When I was a child, the highlight of the summer holidays was when my cousin Simon came to stay. We shared a common obsession: aliens. Day after fruitless day, we would scan the skies, looking for UFOs. At night, long after we were supposed to have gone to sleep, we would get out our torches and pore over books on extraterrestrial life.

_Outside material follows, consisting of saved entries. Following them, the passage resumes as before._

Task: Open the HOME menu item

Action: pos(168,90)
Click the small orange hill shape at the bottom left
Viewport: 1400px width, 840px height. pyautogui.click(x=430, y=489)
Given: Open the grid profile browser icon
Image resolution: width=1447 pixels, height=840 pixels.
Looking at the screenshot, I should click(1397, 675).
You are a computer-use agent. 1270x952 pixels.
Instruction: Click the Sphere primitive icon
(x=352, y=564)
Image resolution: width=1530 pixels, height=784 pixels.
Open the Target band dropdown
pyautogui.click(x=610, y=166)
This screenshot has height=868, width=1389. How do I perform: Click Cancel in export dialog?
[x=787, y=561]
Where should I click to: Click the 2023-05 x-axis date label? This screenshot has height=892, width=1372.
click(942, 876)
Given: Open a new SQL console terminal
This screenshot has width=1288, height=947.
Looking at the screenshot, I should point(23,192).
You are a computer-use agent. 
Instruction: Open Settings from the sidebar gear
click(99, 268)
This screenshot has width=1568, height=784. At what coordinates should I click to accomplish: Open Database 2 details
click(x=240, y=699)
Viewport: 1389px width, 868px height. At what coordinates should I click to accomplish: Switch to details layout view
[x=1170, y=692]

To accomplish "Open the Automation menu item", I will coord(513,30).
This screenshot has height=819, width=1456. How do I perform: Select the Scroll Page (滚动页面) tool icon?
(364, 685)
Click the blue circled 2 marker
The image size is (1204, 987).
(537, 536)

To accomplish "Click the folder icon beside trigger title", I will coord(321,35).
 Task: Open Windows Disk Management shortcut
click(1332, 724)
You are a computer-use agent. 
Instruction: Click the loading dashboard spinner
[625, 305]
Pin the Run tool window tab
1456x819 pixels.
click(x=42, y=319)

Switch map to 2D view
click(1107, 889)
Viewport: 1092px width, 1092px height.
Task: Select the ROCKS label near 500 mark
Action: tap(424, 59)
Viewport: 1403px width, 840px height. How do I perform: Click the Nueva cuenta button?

These ranged from the sternly scientific — tomes on astronomy or space flight — to paperbacks with altogether more lurid copy. One in particular, filled with vivid images of flying saucers and Area 51, was a focus of our almost superstitious fascination. This was because it contained a picture that —to my deep embarrassment now — we had mutually decided was the scariest we had ever seen. The ‘Kentucky Glowing Man’ was a goblin-like creature that had supposedly attacked a farm one night in the 1950s. The illustration of this incident — complete with phosphorescent alien — gave us both such a delicious frisson of terror that we only had to look at it to scream and hide under our duvets. ‘Kentucky Glowing Man’ came to serve us as shorthand for everything that made the concept of extraterrestrial life so compelling and delicious.
But with age came disillusionment. One summer, when I mentioned the Kentucky Glowing Man to Simon, he shook his head sagely. ‘Why,’ he asked, ‘would an alien have crossed the immensities of interstellar space just to frighten two farmers?’ And with that simple question, the scales fell from my eyes. It was like being told that Father Christmas did not exist. My belief in the reality of extraterrestrial life, hitherto such an article of faith, shrivelled and died.
From that moment on, I have assumed that we on this planet are alone in the universe.